• _Directive_
Starting with the line that contains "You are a computer-use" and continuing through the end of the listing, write those lines as a JSON list of strings, one string per line, with blank lines left out. Leave the pictures out of the answer.
#####
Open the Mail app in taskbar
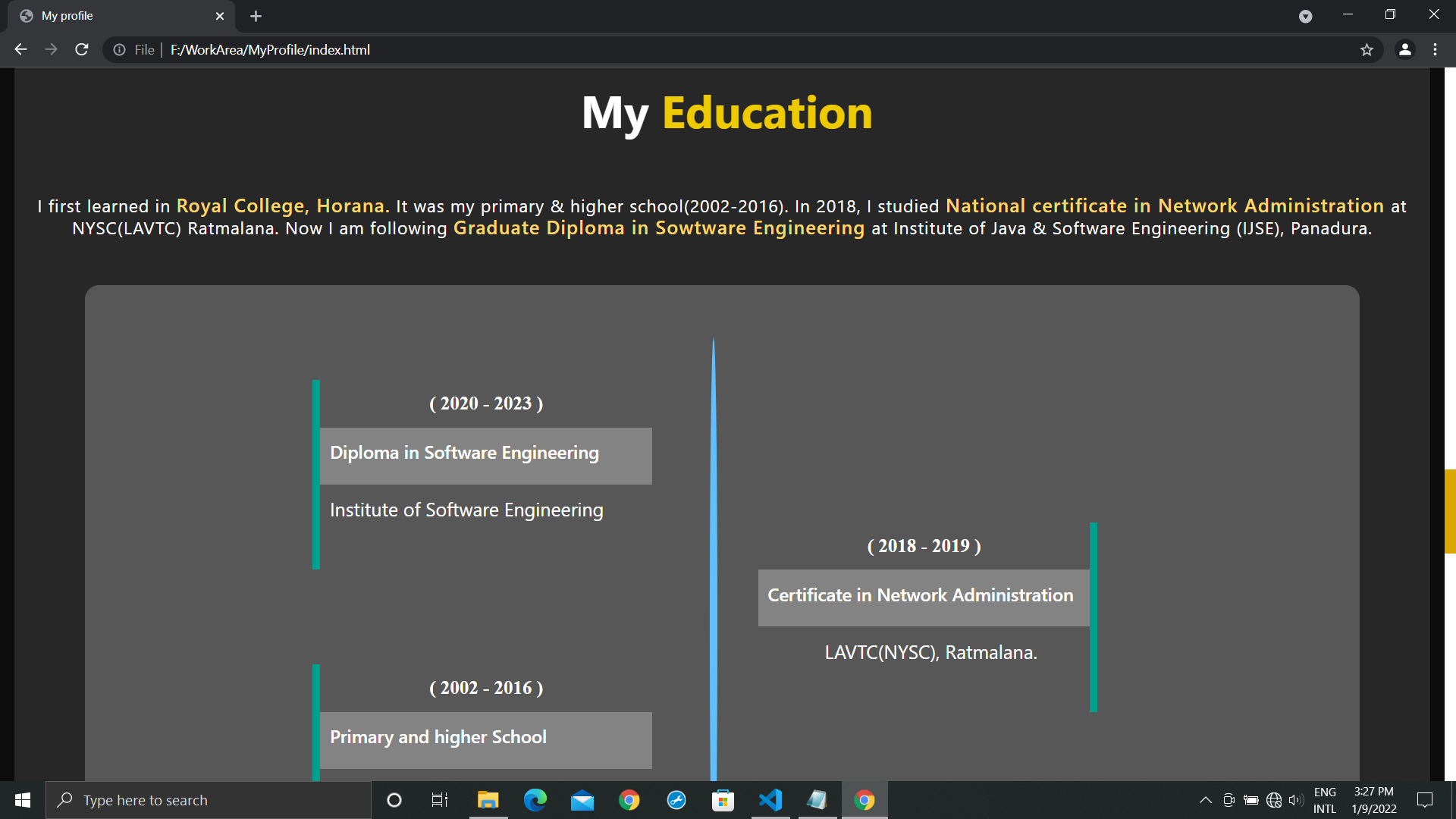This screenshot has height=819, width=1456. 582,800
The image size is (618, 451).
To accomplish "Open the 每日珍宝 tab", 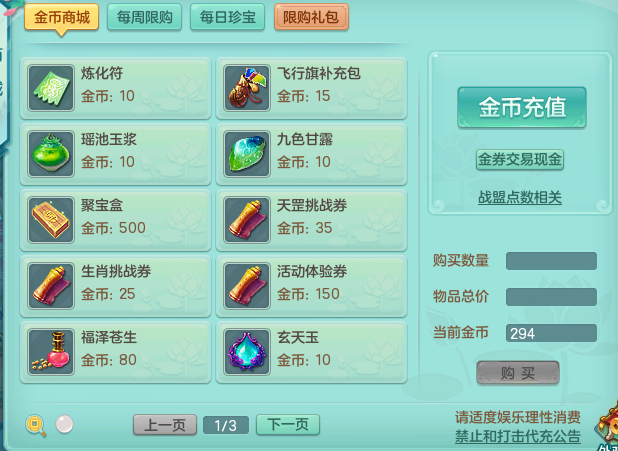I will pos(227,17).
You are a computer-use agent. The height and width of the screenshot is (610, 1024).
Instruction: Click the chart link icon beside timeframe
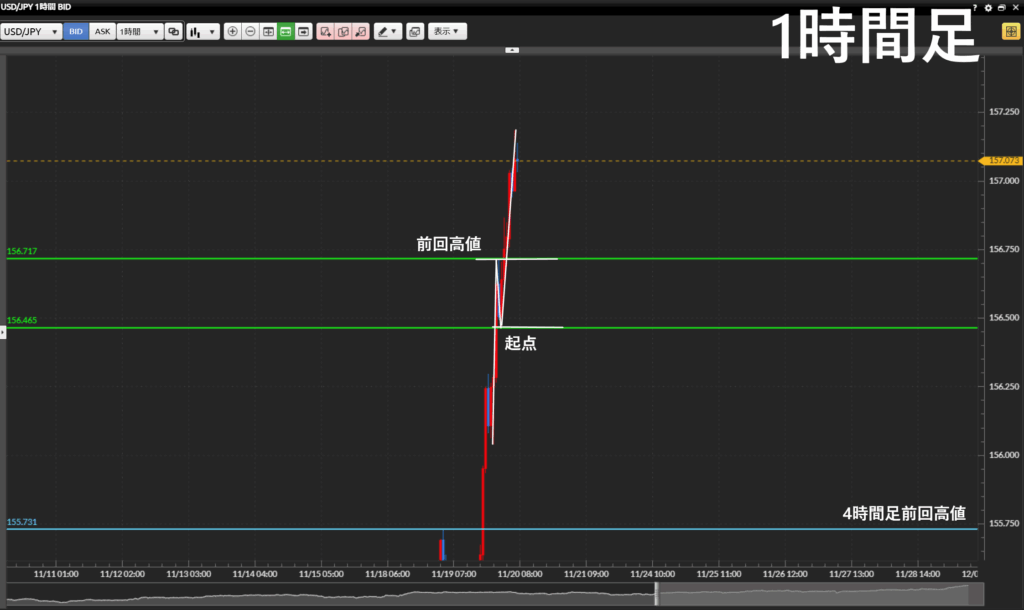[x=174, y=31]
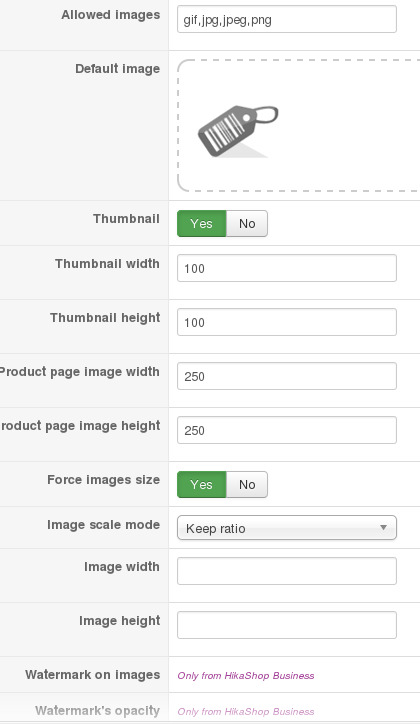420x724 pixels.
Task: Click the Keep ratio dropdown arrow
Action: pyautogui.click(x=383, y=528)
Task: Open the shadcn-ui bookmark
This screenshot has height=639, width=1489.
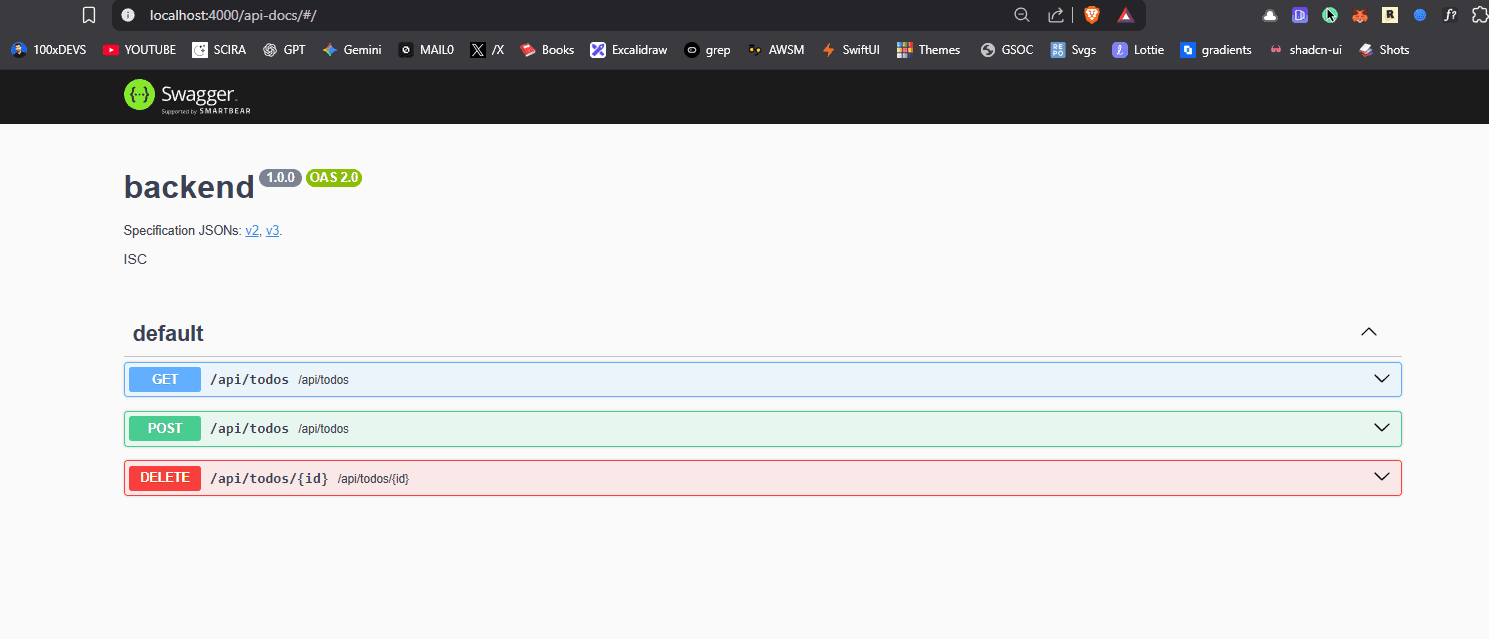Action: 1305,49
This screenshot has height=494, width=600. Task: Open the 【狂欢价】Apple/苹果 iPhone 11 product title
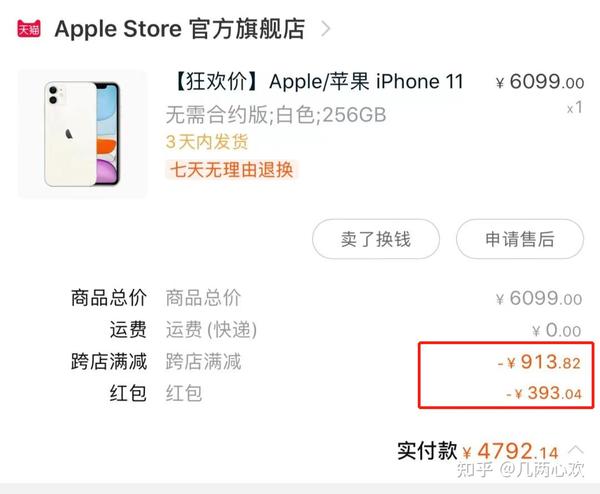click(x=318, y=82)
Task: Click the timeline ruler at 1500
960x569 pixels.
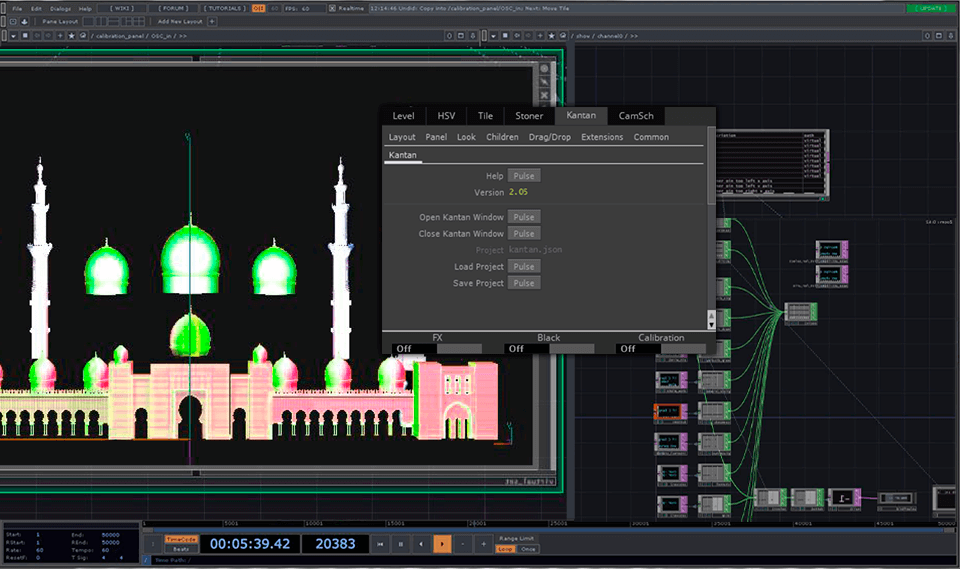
#####
• _Solution to this exercise_
[
  "You are a computer-use agent. The height and width of the screenshot is (610, 1024).",
  "Instruction: Click the chart link icon beside timeframe",
  "[x=174, y=31]",
  "420x724 pixels.",
  "Task: Click the Keep ratio dropdown arrow",
  "Action: pyautogui.click(x=383, y=528)",
  "Task: Open the shadcn-ui bookmark",
  "This screenshot has height=639, width=1489.",
  "Action: 1305,49",
  "This screenshot has height=494, width=600. Task: Open the 【狂欢价】Apple/苹果 iPhone 11 product title",
  "click(x=318, y=82)",
  "Task: Click the timeline ruler at 1500",
  "960x569 pixels."
]